Friday, June 19, 2015

Quo Vadis Hasil Audit BPK terhadap KPU

Oleh: Ahsanul Minan

Barawal dari kekecewaan beberapa partai politik yang tidak berhasil mengegolkan niat untuk merevisi UU Pemilu nomor 8 Tahun 2015, muncul permintaan dari Komisi II DPR RI kepada BPK untuk melakukan audit terhadap keuangan KPU. Meskipun dibantah oleh Ketua Komisi II, tidak dapat ditutupi bahwa niat partai politik ini lebih kental diwarnai oleh kegelisahan mereka terhadap konflik internal berlarut yang dapat berdampak pada eligibilitas mereka dalam mengikuti kontestasi dalam pemilukada tahun 2015 mendatang. Tak heran jika munculnya keputusan ini di DPR tidaklah mulus, fraksi PKB menganggap ini sebagai pemaksaan. Pemerintah dan KPU segendang seirama menolak usulan revisi UU Pemilu ini dengan kekhawatiran akan mengganggu jadwal penyelenggaraan pemilukada serentak tahun 2015.
Ketua BPK, Harry Azhar Aziz yang sebelumnya merupakan politisi dan anggota DPR dari Golkar pun bergerak cepat merespon permintaan koleganya di DPR, meskipun sempat menjadi perdebatan mengenai apa obyek audit yang harus diteliti oleh BPK. Sejak tidak terdapat kejelasan apa yang hendak diaudit, apakah rencana anggaran pilkada tahun 2015, ataukah realisasi anggaran tahun-tahun sebelumnya, ataukah kesiapan KPU dalam menyelenggarakan Pilkada di luar persoalan anggaran seperti peraturan teknis, dan lain-lain, ataukah audit menyeluruh?

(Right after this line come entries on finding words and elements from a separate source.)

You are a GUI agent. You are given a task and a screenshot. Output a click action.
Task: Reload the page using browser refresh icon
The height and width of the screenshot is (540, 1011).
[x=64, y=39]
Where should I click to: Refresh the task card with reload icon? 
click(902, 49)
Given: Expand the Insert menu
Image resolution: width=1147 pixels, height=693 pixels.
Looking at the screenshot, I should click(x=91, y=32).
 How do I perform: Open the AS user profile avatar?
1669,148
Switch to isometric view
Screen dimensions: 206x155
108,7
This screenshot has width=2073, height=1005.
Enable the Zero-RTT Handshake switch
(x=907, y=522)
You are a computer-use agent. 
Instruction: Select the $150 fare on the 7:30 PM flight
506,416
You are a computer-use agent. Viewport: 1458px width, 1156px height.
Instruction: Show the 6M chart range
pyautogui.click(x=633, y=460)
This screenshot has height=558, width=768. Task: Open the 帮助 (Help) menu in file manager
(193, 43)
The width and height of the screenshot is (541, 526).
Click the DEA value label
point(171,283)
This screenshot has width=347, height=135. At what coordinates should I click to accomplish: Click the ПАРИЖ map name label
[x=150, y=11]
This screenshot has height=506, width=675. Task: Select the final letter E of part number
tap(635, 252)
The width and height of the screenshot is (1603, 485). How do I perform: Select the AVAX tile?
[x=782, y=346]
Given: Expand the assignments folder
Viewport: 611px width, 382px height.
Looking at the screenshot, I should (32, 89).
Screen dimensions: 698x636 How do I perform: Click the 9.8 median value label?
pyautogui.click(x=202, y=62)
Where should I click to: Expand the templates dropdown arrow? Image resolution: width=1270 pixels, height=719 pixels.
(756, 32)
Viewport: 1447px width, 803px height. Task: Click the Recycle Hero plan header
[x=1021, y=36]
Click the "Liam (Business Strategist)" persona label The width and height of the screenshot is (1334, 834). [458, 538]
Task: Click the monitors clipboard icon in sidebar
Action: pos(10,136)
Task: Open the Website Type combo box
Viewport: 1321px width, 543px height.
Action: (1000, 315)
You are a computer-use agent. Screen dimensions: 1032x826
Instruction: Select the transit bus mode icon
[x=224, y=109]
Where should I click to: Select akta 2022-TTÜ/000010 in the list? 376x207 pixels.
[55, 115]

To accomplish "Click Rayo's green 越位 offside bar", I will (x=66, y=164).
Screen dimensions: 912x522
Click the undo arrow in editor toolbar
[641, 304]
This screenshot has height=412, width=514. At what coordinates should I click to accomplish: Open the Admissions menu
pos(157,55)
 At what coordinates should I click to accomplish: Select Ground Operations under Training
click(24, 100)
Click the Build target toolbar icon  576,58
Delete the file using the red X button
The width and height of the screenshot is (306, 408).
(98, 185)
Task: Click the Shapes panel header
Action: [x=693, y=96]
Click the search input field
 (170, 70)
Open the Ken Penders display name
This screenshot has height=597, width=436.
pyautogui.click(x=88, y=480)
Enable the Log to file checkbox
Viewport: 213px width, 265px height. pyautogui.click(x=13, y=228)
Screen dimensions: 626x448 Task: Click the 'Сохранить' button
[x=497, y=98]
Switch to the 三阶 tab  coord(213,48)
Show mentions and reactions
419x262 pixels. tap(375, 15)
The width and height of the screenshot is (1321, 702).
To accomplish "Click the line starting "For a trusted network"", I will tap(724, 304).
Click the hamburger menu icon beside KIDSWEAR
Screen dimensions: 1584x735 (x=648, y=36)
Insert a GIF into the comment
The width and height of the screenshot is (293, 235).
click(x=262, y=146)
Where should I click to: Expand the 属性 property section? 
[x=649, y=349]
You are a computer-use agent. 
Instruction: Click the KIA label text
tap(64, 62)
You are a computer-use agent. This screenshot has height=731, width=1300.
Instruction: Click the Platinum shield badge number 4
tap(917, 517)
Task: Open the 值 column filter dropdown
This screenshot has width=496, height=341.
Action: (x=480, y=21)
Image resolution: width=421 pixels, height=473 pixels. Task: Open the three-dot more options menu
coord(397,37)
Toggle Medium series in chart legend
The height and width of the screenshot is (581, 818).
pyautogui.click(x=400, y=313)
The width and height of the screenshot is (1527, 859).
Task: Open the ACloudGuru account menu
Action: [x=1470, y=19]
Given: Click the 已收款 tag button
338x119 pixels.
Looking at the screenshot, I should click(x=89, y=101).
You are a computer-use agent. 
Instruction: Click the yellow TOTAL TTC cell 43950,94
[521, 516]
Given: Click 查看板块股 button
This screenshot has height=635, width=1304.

Hal ini menunjukkan anomali, bagaimana mungkin BPK akan mengaudit peraturan KPU ? Apakah BPK memiliki kompetensi keilmuan tentang Pemilu sehingga dapat mengaudit Peraturan KPU? Atau jika audit dimaksudkan untuk menginvestigasi laporan keuangan KPU tahun-tahun sebelumnya, apakah hal itu bukan merupakan pengulangan atas audit sebelumnya karena BPK melakukan audit secara rutin kepada KPU. Bahkan jika anggara Pilkada tahun 2015 dianggap membengkak, bukankan itu karena adanya perubahan peraturan tentang 4 jenis kampanye yang dibiayai negara melalui KPU? Hal inilah yang rupanya membuat KPU tak habis pikir dengan rencana untuk mengaudit KPU.
Namun pada tanggal 18 Juni 2015 BPK menyatakan telah merampungkan auditnya dan melaporkannya ke DPR. Tak seperti perdebatan sebelumnya, hasil audit BPK menunjukkan bahwa audit hanya dilakukan terhadap laporan keuangan KPU sejak tahun 2012 hingga 2014, dan tidak menyentuh pada audit kesiapan penyelenggaraan pilkada serentak tahun 2015. 
Secara umum, BPK mengindikasikan penyimpangan uang negara tersebut dibagi dalam tujuh kategori;
  1. Indikasi kerugian negara Rp 34.349.212.517,69
  2. Potensi kerugian negara Rp 2.251.876.257.00
  3. Kekurangan penerimaan Rp 7.354.932.367.89
  4. Pemborosan Rp 9.772.195.440.11
  5. Yang tidak diyakini kewajarannya Rp 93.058.747.083.40
  6. Lebih pungut pajak Rp 1.356.334.734
  7. Temuan administrasi Rp 185.984.604.211.62
Temuan BPK ini langsung dimanfaatkan untuk menebar ancaman, Komisioner KPU diganti, atau Pilkada serentak tahun 2015 ditunda. Ancaman ini tentunya tidak masuk akal, karena hasil audit sama sekali tidak memiliki relevansi dengan persiapan dan kesiapan penyelenggaraan pilkada. Hasil audit ini sama sekali tidak dapat dijadikan ukuran untuk menilai kesiapan KPU dalam menyelenggaraan Pilkada serentak 9 Desember 2015. Akan sangat berbeda jika hasil audit menunjukkan bahwa peraturan teknis penyelenggaraan pilkada belum terbentuk, atau belum lengkap, sehingga wajar jika Pilkada diminta untuk diundur. Menanggapi hasil audit ini, KPU menyampaikan sikap yang cukup bijak dengan menegaskan komitmen untuk menindaklanjutinya.  
Meskipun hasil audit tidak memiliki korelasi dengan penyelenggaraan pilkada, namun tentunya ancaman Senayan tersebut tetap perlu diwaspadai oleh KPU dan masyarakat sipil, di tengah demam kriminalisasi di negeri ini.